Arap düşünür Ebû Yusuf el-Kindi (800-872), “akılla imanı uzlaştırmaya” çalışan ve “imanın en önemli öğesinin bilgi” olduğunu
kabul eden, Mutezile akımına bağlı ilk
büyük İslam düşünürüdür. Felsefenin yanı sıra gökbilim, tıp, aritmetik ve gıda bilimi
dallarında da döneminin en yetkin uzmanıydı... Bilimde İlk Öğretmen (Hace-i Evvel) kabul edilen Aristo’dan sonra, İkinci Öğretmen
(Hace-i Sani) kabul edilen Türk düşünürü Farabi (870-950), yalnızca Doğu’nun değil, dünya bilim tarihinin en
büyük bilim insanlarından biridir. Türkistan’ın Farabi kentinde doğan, “kitapları arasında sessiz ve üretken, alçak gönüllü
bir yaşam süren, ölene dek Türk kılığıyla
gezen” ve “bilimin hemen her dalıyla ilgilenen”
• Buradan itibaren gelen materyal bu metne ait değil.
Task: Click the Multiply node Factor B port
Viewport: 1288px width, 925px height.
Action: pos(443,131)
bu büyük bilgin; Doğu biliminde olduğu kadar, belki de ondan daha çok, Batı
biliminde etkili olmuştur.
Dönemini
Aşan Bilim
Doğu’da,
9. ve 14.yüzyıllar arasında, alanlarında doruğa çıkan çok sayıda bilim adamı yetişti.
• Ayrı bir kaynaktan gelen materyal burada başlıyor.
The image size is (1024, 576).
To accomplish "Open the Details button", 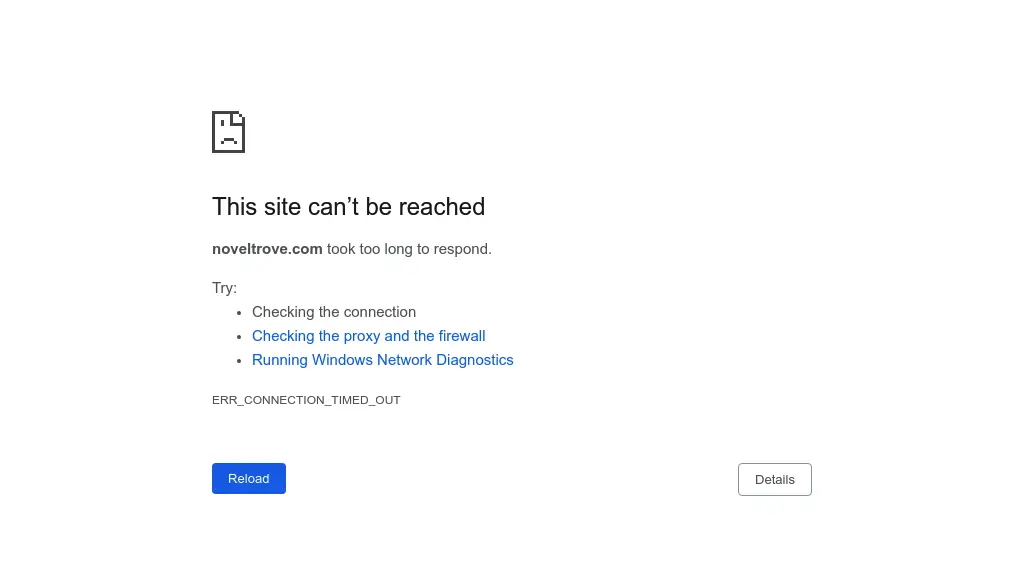I will (x=774, y=479).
Bu insanlar, yaptıkları çalışmalarla dönemlerini aştılar ve dünya bilimine
ölümsüz yapıtlar armağan ettiler; yapıtlarıyla bilimsel gelişmeye çok uzun bir
süre yön verdiler, çağdaş bilimin temellerini attılar.
Düşünceye
sınır koyan hiçbir engeli tanımadılar; araştırdılar, incelediler ve deneylerle
kanıtladıkları yeni buluşlarıyla olağandışı bir gelişme sağladılar.
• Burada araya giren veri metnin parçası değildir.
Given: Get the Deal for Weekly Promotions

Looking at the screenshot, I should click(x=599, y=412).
Geliştirdikleri kuramlarla gerek çağdaşlarının gerekse kendilerinden sonraki
bilim adamlarının öğretmeni oldular. Büyük bir alçak gönüllülükle binlerce
öğrenci yetiştirdiler. Sayıları ve yaptıkları, o denli çok ve değerliydi ki,
bunların tümünün bugüne aktarılamamış olması büyük bir kültürel yitiktir.
Doğu aydınlanmasında
yer alan bilim adamlarının tümünü, yapıtlarıyla birlikte ve gerçek boyutuyla
ele alıp incelemek; çok güç, belki de olanaksız bir iştir. İnsanlığın ortak
kalıtı (mirası) olan bu konuyla, ilerde kuşkusuz daha çok ilgilenilecek ve
tarihin karanlığında yitirilmiş gibi görünen konuyla ilgili birçok yeni bilgi,
gün ışığına çıkarılacaktır.
Bu işin başarılmasının
sorumluluğu, doğaldır ki, önce bu kalıtın varisleri olan doğulu bilim
adamlarına düşecektir. Burada, Doğu
aydınlanmasıyla ilgili bir bakış oluşturması amacıyla, en dikkat çekici
olan birkaç düşünür, çok özet olarak ele alınmakla yetinilecektir.
Doğu
Bilimi ve Felsefe
Doğu’da bilim,
her yerde olduğu gibi, “bilimlerin
bilimi” felsefenin gelişmesiyle yükselmeye başladı. Felsefe pozitif
bilimleri, pozitif bilimler de felsefeyi geliştirdi. Birbiri içine giren ve
olumlu bir bütünlük oluşturan bu ilişki; özdek (madde), doğaötesi (metefizik)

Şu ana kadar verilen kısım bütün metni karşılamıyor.